(Required work)
A. In the restaurant design passage, which Times Square institution reopened in fall 2017 with David Korins's help?
B. Please print everything in the restaurant design passage from "The Hamilton Effect" down to "light bulbs overhead.".
C. Decide whether each statement agrees with the restaurant design passage. Answer yes or no and quote the words that settle it.
(i) Le CouCou has a kitchen filled with copper.
(ii) Donald Holder won his Tony Award for lighting Hamilton.
(iii) David Rockwell calls a restaurant interior temporary.

(Passage)
------------

Atelier-Turned Dining Room
Roman and Williams principals Robin Standefer and Stephen Alesch designed the sets for such films as Practical Magic and Zoolander. Yet they’ve become renowned for their restaurants, including Le CouCou, which re-introduced New York to fine dining, with grand chandeliers, enough candles to light up a medieval palace, and a kitchen awash in copper. “It’s the lighting,” maître d’ Michael Cecchi-Azzolina said in a 2017 interview about what makes the restaurant so special. “Roman and Williams made the place feel like a stage by lighting every table, so diners feel like they’re the center of the room.”
Now the designers have flipped the script: At their new La Mercerie, inside the Roman and Williams Guild, all the products are for sale, from plates and glasses to flowers, so fans can turn their homes into high-style dining rooms.
The Hamilton Effect
When the Times Square institution Bond 45 reopened in fall 2017, it did so with the help of David Korins, the Tony-nominated scene designer for Hamilton and War Paint, as well as Dear Evan Hanson. For the upstairs room, Korins recreated the feel of the former restaurant, with tiled floors and mirrored walls, as well as a marble island adorned with antipasti platters. In the subterranean downstairs space, he managed to create the vibe of an Italian patio, with video installations of the Mediterranean and an abstract star field of light bulbs overhead.
“The design process is similar to Broadway,” says Korins. (Donald Holder, the Tony Award-winning lighting designer for The Lion King and South Pacific, also had a hand in the project.) “You work with your collaborator, whether its the director or the restaurant owner. You do sketches, you figure out how people will move through the space, then you install.
“Basically, a restaurant is a theater preview that’s 360 degrees and includes food. Each night, you see hundreds of scripts acted out in a dining room.” David Rockwell, a trailblazer in the hybrid world of restaurants and theater design, concurs, but with a caveat. His Rockwell Group has designed dozens of restaurants, including the new Union Square Café and Nobu downtown; he has also won a Tony Award for the set design of She Loves Me, and his newest project is Broadway’s upcoming Lobby Hero.
“Both [restaurants and Broadway] are centered on scenography and storytelling,” says Rockwell. “But while they do share a lot of things, they use very different tool kits, from material selection to technology. “I think the power of theater is the fact that it is temporary, experienced in the moment, and a particular performance cannot be repeated. A restaurant interior—that’s much more permanent.”

------------

(Recorded data)

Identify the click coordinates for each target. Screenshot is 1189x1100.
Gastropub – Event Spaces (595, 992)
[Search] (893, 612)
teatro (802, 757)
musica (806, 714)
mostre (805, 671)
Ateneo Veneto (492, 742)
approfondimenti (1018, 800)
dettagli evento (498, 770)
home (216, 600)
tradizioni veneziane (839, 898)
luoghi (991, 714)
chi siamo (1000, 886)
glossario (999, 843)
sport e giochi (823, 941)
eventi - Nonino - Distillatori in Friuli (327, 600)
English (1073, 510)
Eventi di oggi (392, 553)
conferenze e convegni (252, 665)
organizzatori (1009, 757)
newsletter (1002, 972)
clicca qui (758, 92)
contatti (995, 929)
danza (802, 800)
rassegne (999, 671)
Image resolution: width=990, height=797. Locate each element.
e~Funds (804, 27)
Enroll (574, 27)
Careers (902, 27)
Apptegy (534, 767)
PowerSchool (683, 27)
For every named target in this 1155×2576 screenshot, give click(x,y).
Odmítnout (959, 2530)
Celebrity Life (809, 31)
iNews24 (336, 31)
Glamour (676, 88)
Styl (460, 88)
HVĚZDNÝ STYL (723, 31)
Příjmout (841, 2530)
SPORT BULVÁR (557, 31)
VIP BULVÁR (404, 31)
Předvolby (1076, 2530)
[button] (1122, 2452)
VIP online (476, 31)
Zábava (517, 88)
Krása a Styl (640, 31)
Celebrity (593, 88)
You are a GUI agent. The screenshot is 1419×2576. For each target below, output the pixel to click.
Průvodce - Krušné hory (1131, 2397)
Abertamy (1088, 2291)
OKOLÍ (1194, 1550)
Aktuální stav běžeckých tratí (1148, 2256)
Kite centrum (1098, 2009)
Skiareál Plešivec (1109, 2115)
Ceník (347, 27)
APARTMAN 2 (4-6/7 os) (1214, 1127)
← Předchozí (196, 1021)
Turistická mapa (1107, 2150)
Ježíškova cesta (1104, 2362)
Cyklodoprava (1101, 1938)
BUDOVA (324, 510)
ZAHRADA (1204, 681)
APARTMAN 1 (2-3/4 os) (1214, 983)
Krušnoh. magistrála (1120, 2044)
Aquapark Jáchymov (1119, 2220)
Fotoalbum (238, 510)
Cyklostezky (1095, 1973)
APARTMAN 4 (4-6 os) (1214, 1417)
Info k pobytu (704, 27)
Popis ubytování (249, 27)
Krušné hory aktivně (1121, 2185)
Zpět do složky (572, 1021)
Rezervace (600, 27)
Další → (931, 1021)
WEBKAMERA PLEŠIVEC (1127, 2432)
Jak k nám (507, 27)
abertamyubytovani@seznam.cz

------------

(Responses by task)
A. Bond 45

B.
The Hamilton Effect
When the Times Square institution Bond 45 reopened in fall 2017, it did so with the help of David Korins, the Tony-nominated scene designer for Hamilton and War Paint, as well as Dear Evan Hanson. For the upstairs room, Korins recreated the feel of the former restaurant, with tiled floors and mirrored walls, as well as a marble island adorned with antipasti platters. In the subterranean downstairs space, he managed to create the vibe of an Italian patio, with video installations of the Mediterranean and an abstract star field of light bulbs overhead.

C.
(i) Yes: "a kitchen awash in copper"
(ii) No: "the Tony Award-winning lighting designer for The Lion King and South Pacific"
(iii) No: "A restaurant interior—that’s much more permanent."